## REQUESTS
1 – Substitute "units" for "copies" while repeating the article on Xzibit's album Napalm from "Singles from Napalm" to "the United States.".
2 – Resume the article on Xzibit's album Napalm, picking up right after its last sentence.

## SOURCE DOCUMENT
Studio album by Xzibit
- Released: October 9, 2012
- Recorded: 2010–12
- Genre: West Coast hip hop; gangsta rap;
- Length: 69:05 (normal edition) 84:07 (deluxe edition)
- Label: Open Bar; EMI;
- Producer: 1500 or Nothin'; 21 The Producer; Akon; Beat Butcha; David Banner; DJ Chill; Dr. Dre; E. Dan; Focus...; Illmind; Insane Wayne; M-Phazes; Rick Rock; Risingson; Symbolyc One; Saukrates;

Xzibit chronology
| Full Circle (2006) | Napalm (2012) | Kingmaker (2025) |

Singles from Napalm
- "Phenom" Released: May 25, 2010; "Up Out the Way" Released: September 4, 2012;

= Napalm (album) =

Napalm is the seventh studio album by American rapper Xzibit. It was released on October 9, 2012 through Open Bar Entertainment and EMI, making it his first album since 2006's Full Circle. It features guest appearances from Demrick, Slim the Mobster, The Game, Wiz Khalifa, Bishop Lamont, B-Real, Brevi, Crooked I, David Banner, E-40, King T, Prodigy, RBX, Tha Alkaholiks and Trena Joiner.

The album debuted at number 150 on the Billboard 200 with first-week sales of 3,200 copies in the United States.

==Background==
After the commercial failure of his last studio album Full Circle in 2006, Xzibit was released from his contract with Koch Records and mainly focused on his acting career. No new material for a new studio album surfaced until 2009, when he released the song "Hurt Locker", followed by "Phenom" in early 2010 for his new studio album, then titled MMX (2010 in Roman numerals). But since none of the singles made a commercial impact, the album was not released that year, prompting him to change the name to MMXI. The album was renamed Restless 2 in late 2011 and again renamed to its current title after the success of his collaboration "Napalm" with Travis Barker for his mixtape Let the Drummer Get Wicked.

==Singles==
The album's single "Phenom" was released on May 25, 2010 on iTunes, produced by Risingson and features vocals from rapper Kurupt with whom Xzibit had already worked on previous albums, and G-Unit rapper 40 Glocc. The album's lead single "Up Out the Way" was released on September 4, 2012, featuring fellow West Coast rapper E-40 and was produced by Rick Rock.

==Critical reception==

Napalm was met with generally favorable reviews from music critics. At Metacritic, which assigns a normalized rating out of 100 to reviews from mainstream publications, the album received an average score of 66 based on six reviews.

## ENTRIES PROVIDED
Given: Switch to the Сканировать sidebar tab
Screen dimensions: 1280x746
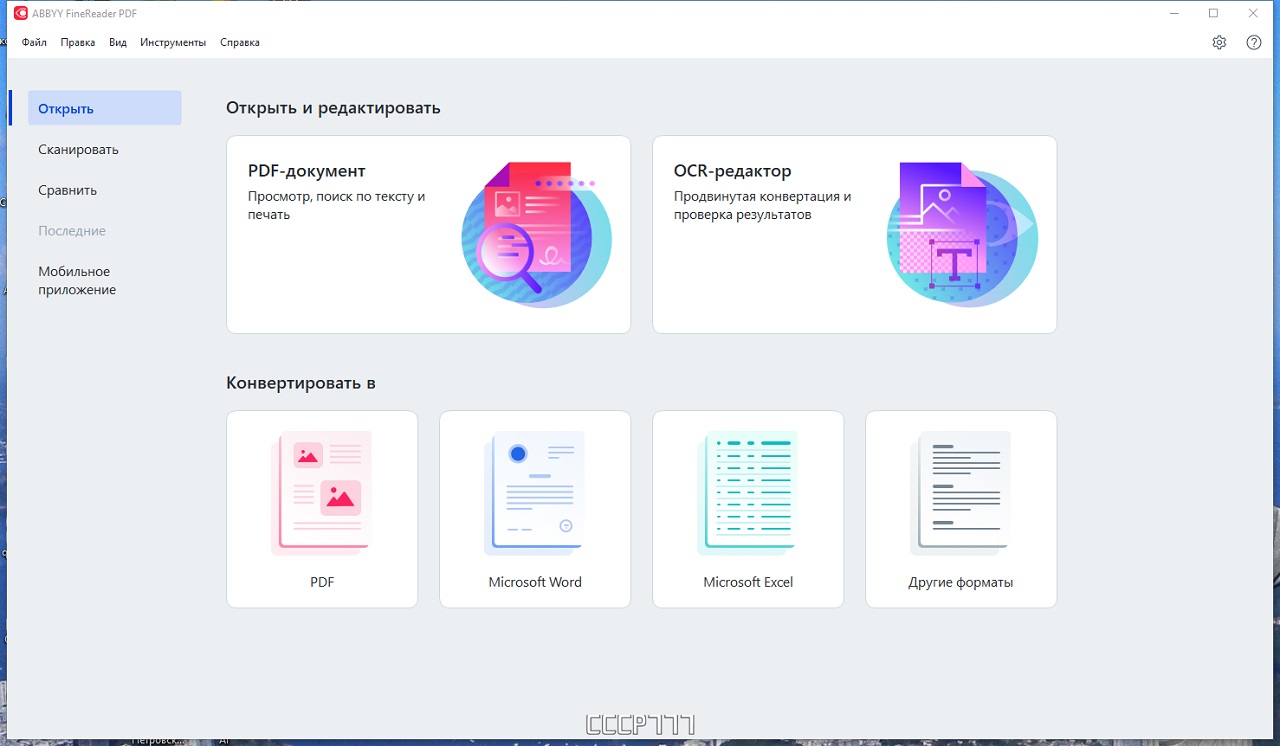Looking at the screenshot, I should (78, 150).
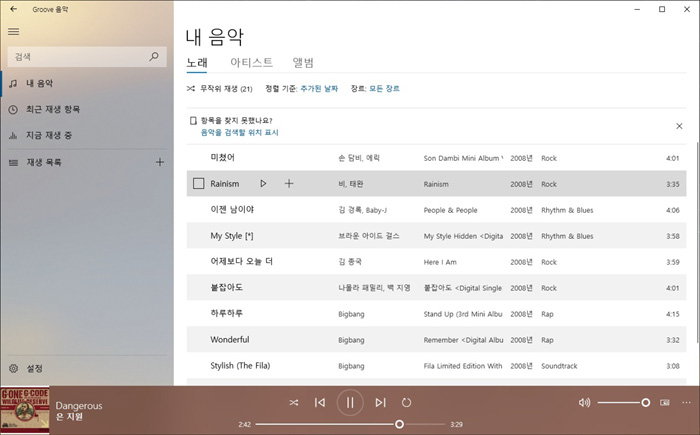Click the search magnifier icon
Image resolution: width=700 pixels, height=435 pixels.
pyautogui.click(x=154, y=57)
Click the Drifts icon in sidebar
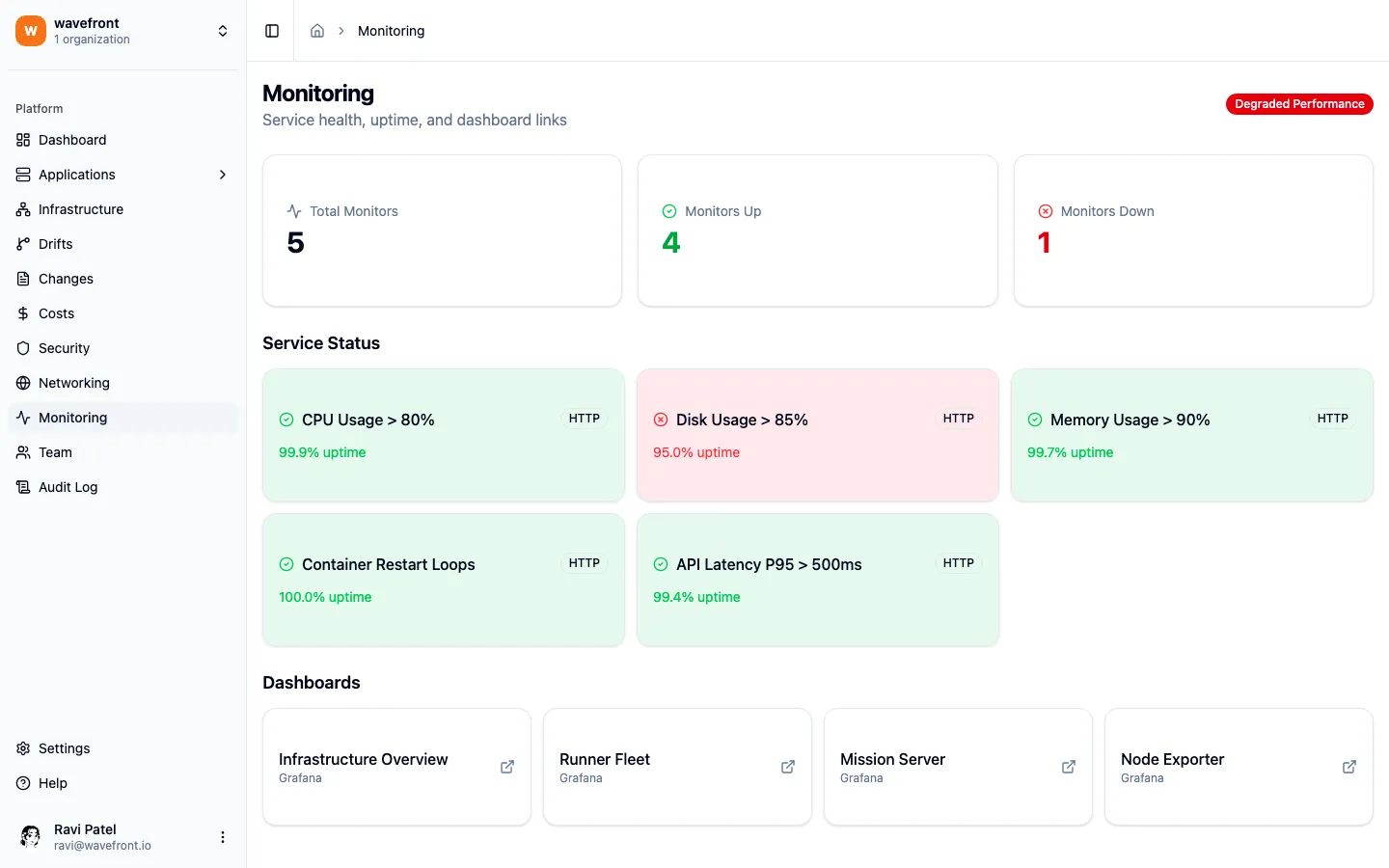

## ANSWERS GIVEN
1 –
Singles from Napalm
- "Phenom" Released: May 25, 2010; "Up Out the Way" Released: September 4, 2012;

= Napalm (album) =

Napalm is the seventh studio album by American rapper Xzibit. It was released on October 9, 2012 through Open Bar Entertainment and EMI, making it his first album since 2006's Full Circle. It features guest appearances from Demrick, Slim the Mobster, The Game, Wiz Khalifa, Bishop Lamont, B-Real, Brevi, Crooked I, David Banner, E-40, King T, Prodigy, RBX, Tha Alkaholiks and Trena Joiner.

The album debuted at number 150 on the Billboard 200 with first-week sales of 3,200 units in the United States.

2 –
Matt Jost of RapReviews found the album "remarkably focused, not forsaking the established Xzibit sound but neither rehashing it". HipHopDX writer said: "Napalm finds X fluctuating between trying to recapture the sound he perfected when he was cavorting with the Aftermath staff, and exploring elder statesmanship a la "Thank You" from 2006's Full Circle. When he goes too far in pursuit of either extreme, Napalm falters". AllMusic's Fred Thomas wrote: "What's delivered is another robust collection of business as usual, with the surprising diversions adding just enough dimension to the album to even it out". Ted Scheinman of Slant Magazine said: "Napalm comes on in old-school fashion, with beats as mere vehicles for lyrics, and lyrics that work on a reassuring number of levels".

In a mixed review, Christopher Minaya of XXL called the work "a well-rounded LP full of illustrative and cohesive tracks, while surviving a few average hooks, such as on 'Gangsta Gangsta'". In a negative review, Richard Wink of Drowned in Sound stated: "Napalm is a long ass 18 track slog, and the pointless thug boasts scattered throughout the album".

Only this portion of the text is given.